The River Road: Glacial Hills Scenic Byway

Iowa Tribe of KS and NE Loop Tour

The River Road: Glacial Hills Scenic Byway

White Cloud, Kansas 66094, United States

Created By: Baxoje Wosgaci

Point of Interest Details

You are following a scenic road with the bluffs on one side, and the Missouri River bottoms on the other. The road was built along a route first created for the railroad that ran along the river, through White Cloud and Rulo.

The name for the Missouri River in Ioway is Nyisoje (nyee-SHOW-jay) , the "Smokey-River," the "Roiling-like-Smoke-River," the "smoke" in this case referring to the lack of clarity of the water, full of sediment, and its churning dangerous nature, full of snags in the old days. It was also the home of the Iscexi (ees-CHEkh-ee), the Underwater Panther, the River Spirit that took people as its servants by drowning them. The Missouri River used to flow right along the bluffs, up until the 1940s. Floods were common until then, when levees and channels were dug to force the meandering river into submission. At times "the Mighty Mo'" has its revenge and occasionally floods close this road (down in White Cloud, look at the high water marks on the restroom on your left).

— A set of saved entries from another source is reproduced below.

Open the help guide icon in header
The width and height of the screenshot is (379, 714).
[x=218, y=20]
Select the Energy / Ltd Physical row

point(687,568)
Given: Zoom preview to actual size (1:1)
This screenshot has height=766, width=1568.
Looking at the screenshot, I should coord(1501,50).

Although the Nebraska portion of the road is not officially designated as such, the Kansas portion is designated as the Glacial Hills Scenic Byway (in White Cloud, there is a display you can read, between the restroom and the pavilion by the river). The "glacial hills" are the river bluffs, a thick mantle of fine silty soil deposited there by winds from the glaciers during the Ice Age. This fine soil is called "Loess" (pronounced "luss") was shaped by wind and water into hollows and hills. It is fragile, providing habitat for plants and animals, and erodes easily, but the activities and desires of people will not be stopped. Much has been removed by people to provide level places to build their structures, and to sell as fill for construction elsewhere.

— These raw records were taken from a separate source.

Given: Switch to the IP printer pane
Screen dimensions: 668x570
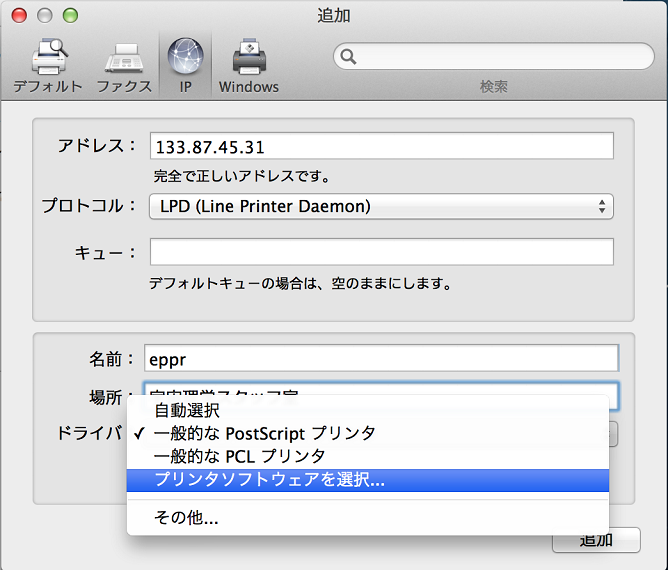Looking at the screenshot, I should (x=185, y=65).
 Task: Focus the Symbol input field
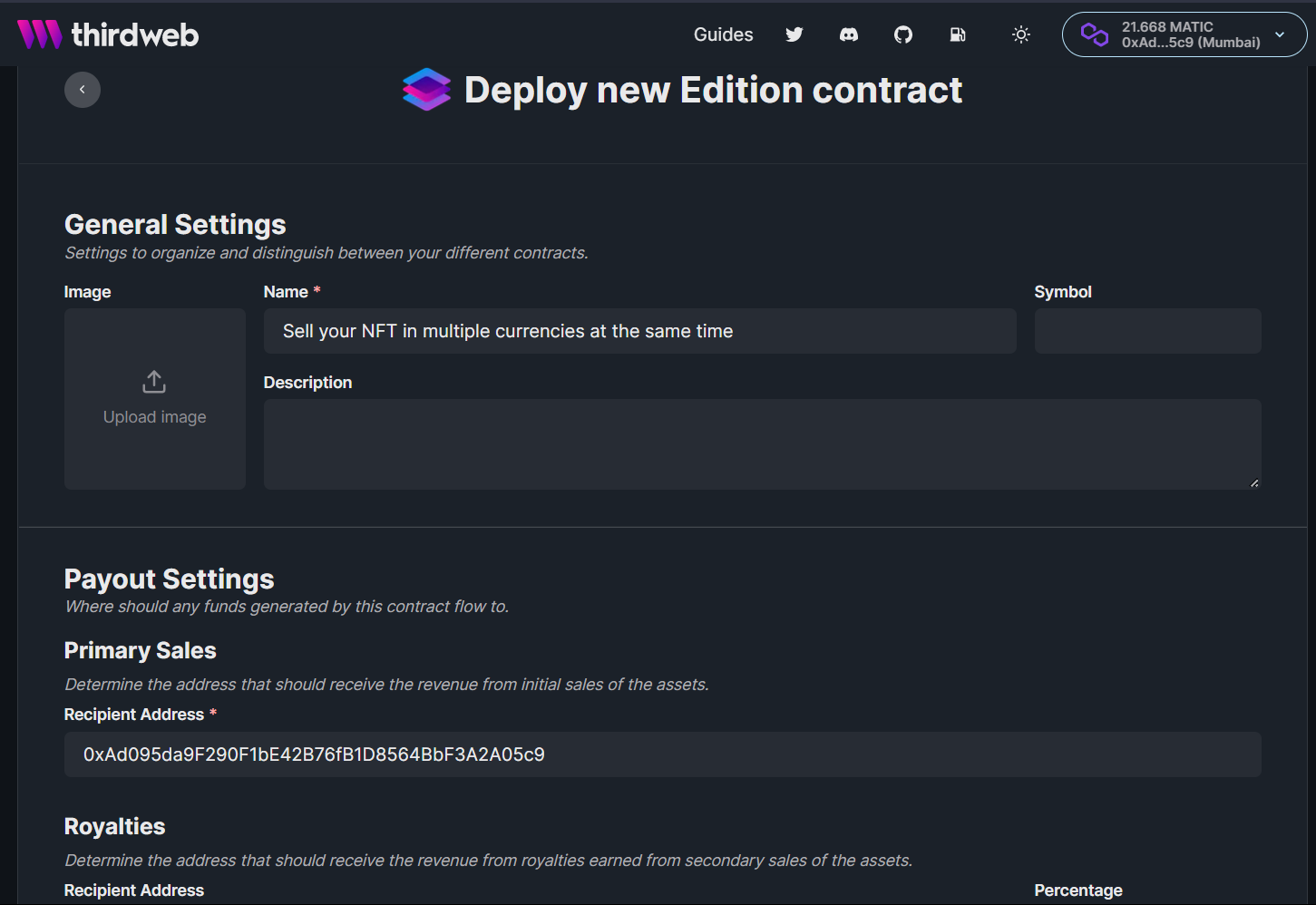tap(1147, 331)

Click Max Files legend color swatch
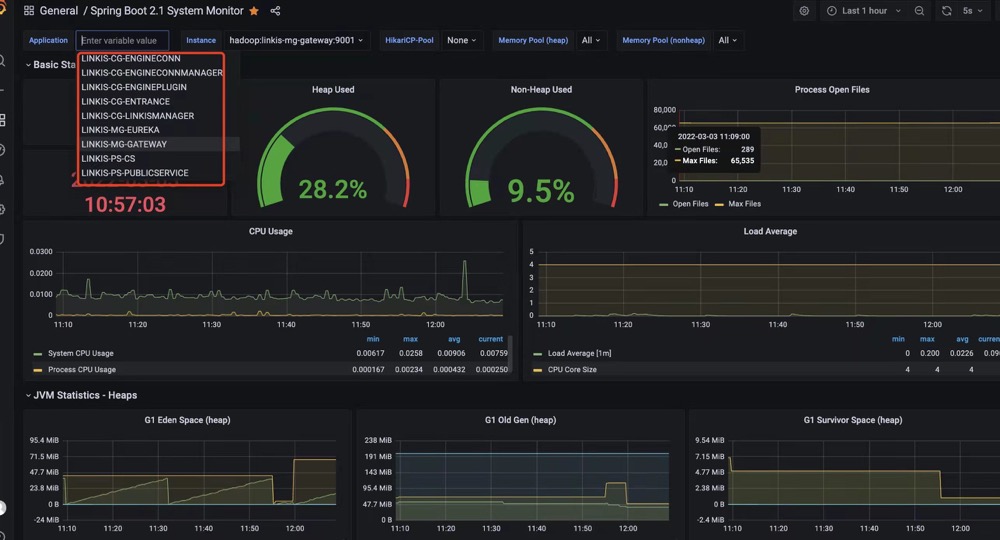pos(720,204)
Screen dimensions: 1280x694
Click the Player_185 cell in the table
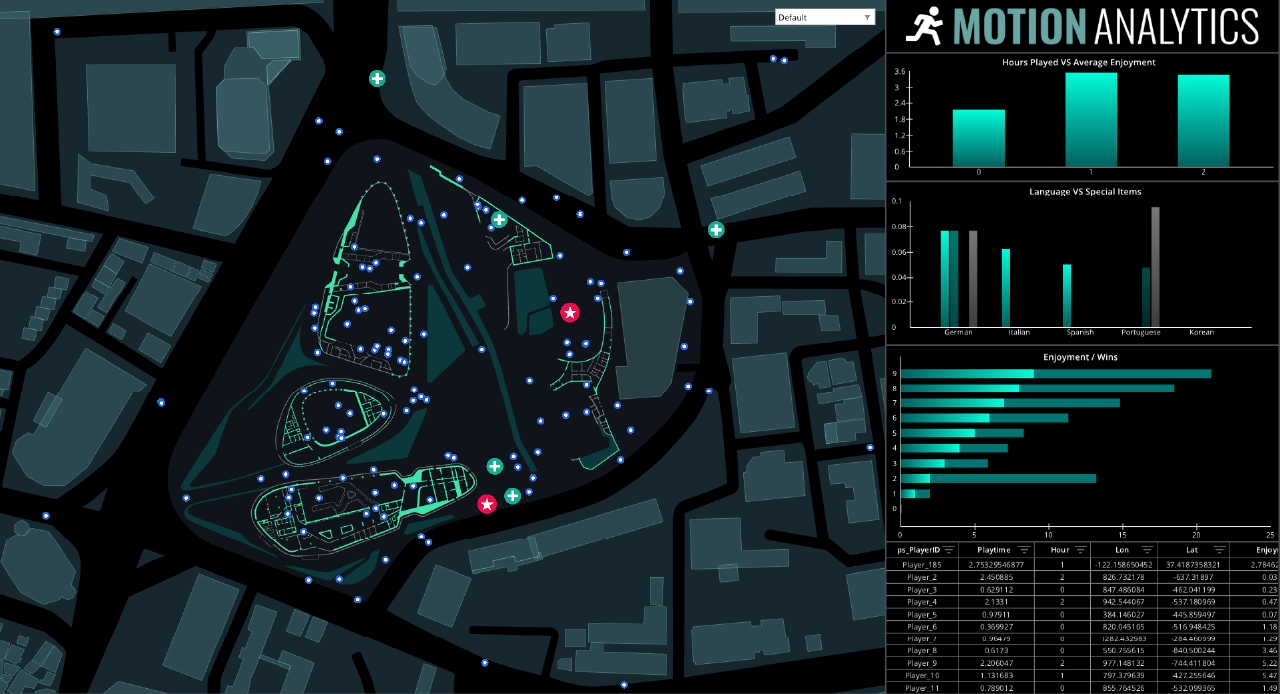(x=922, y=565)
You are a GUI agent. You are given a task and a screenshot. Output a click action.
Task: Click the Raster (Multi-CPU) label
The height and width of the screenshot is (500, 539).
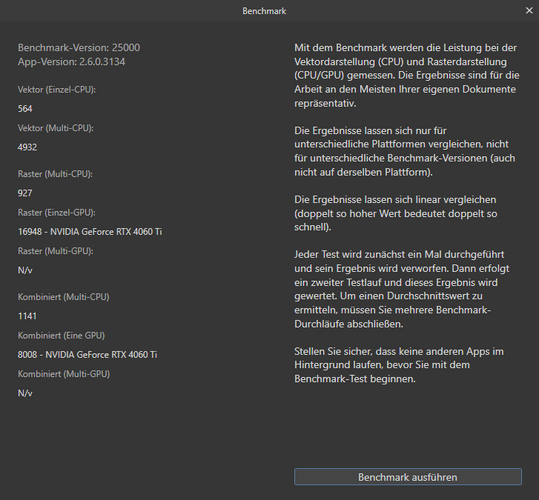pyautogui.click(x=55, y=174)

Ancient burials have also been uncovered at times during road construction, and up on the bluff tops were favorite places for our people to bury their dead. At one time, most of the hollows had people living in cabins and shanties, and the hollows had names, usually after the families who lived there over the years, like Dupuis Hollow and Pfaffly Hollow, but some had names like Happy Hollow, Sleepy Hollow, and Black Horse Hollow (named after a black stallion found chased up there in the old days). Most of the names have been forgotten now, with the loss of elders over the decades.

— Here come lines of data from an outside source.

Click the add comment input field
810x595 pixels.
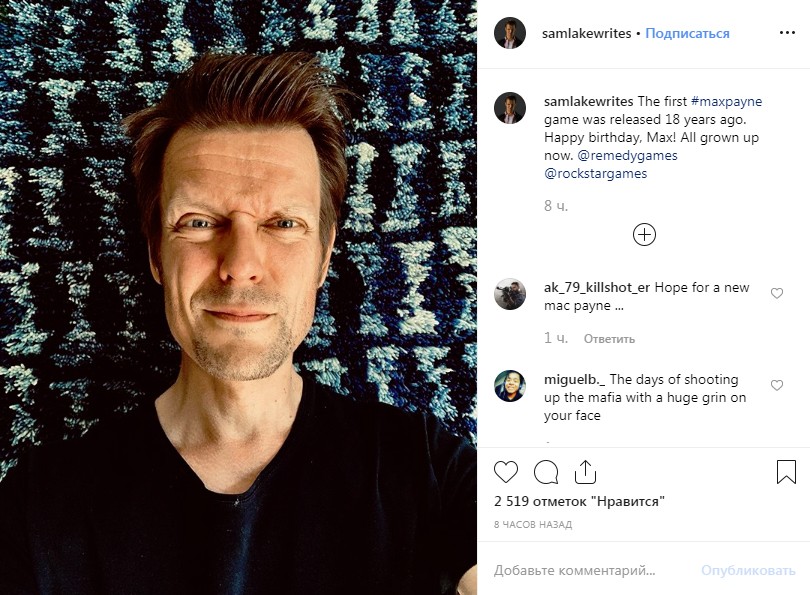[x=590, y=571]
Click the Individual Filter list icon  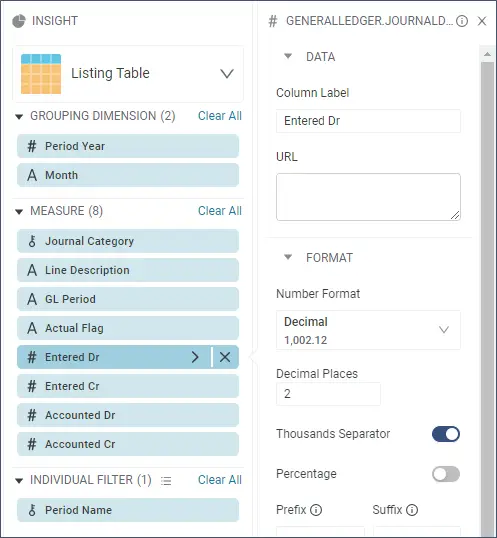[x=166, y=481]
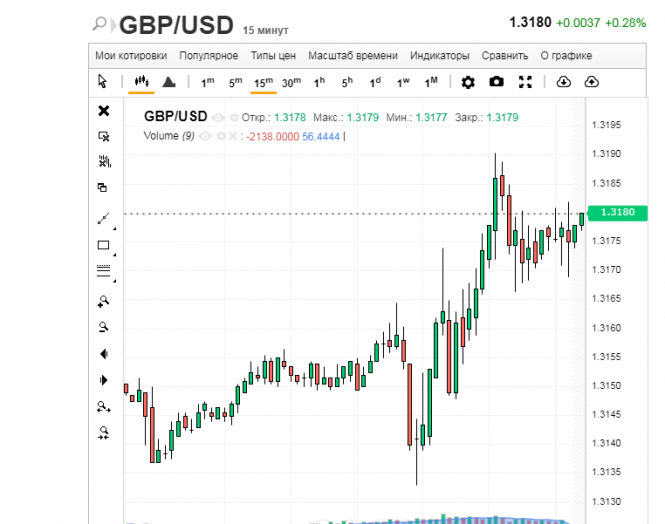
Task: Select the 15m timeframe
Action: 263,82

The thickly wooded hills are fingers of the eastern forests, which reach their limits here and along the creeks that journeyed inland into the prairies. The bottoms used to also be thickly wooded, and up until the 1980s, old trees on either side of the dirt road created a tunnel like effect that could be spooky even during the day. At night, tales of ghosts such as the old man seen hitchhiking with a suitcase in the middle of the night, or the glowing Will O' the Wisp, made some people nervous to travel the road at night.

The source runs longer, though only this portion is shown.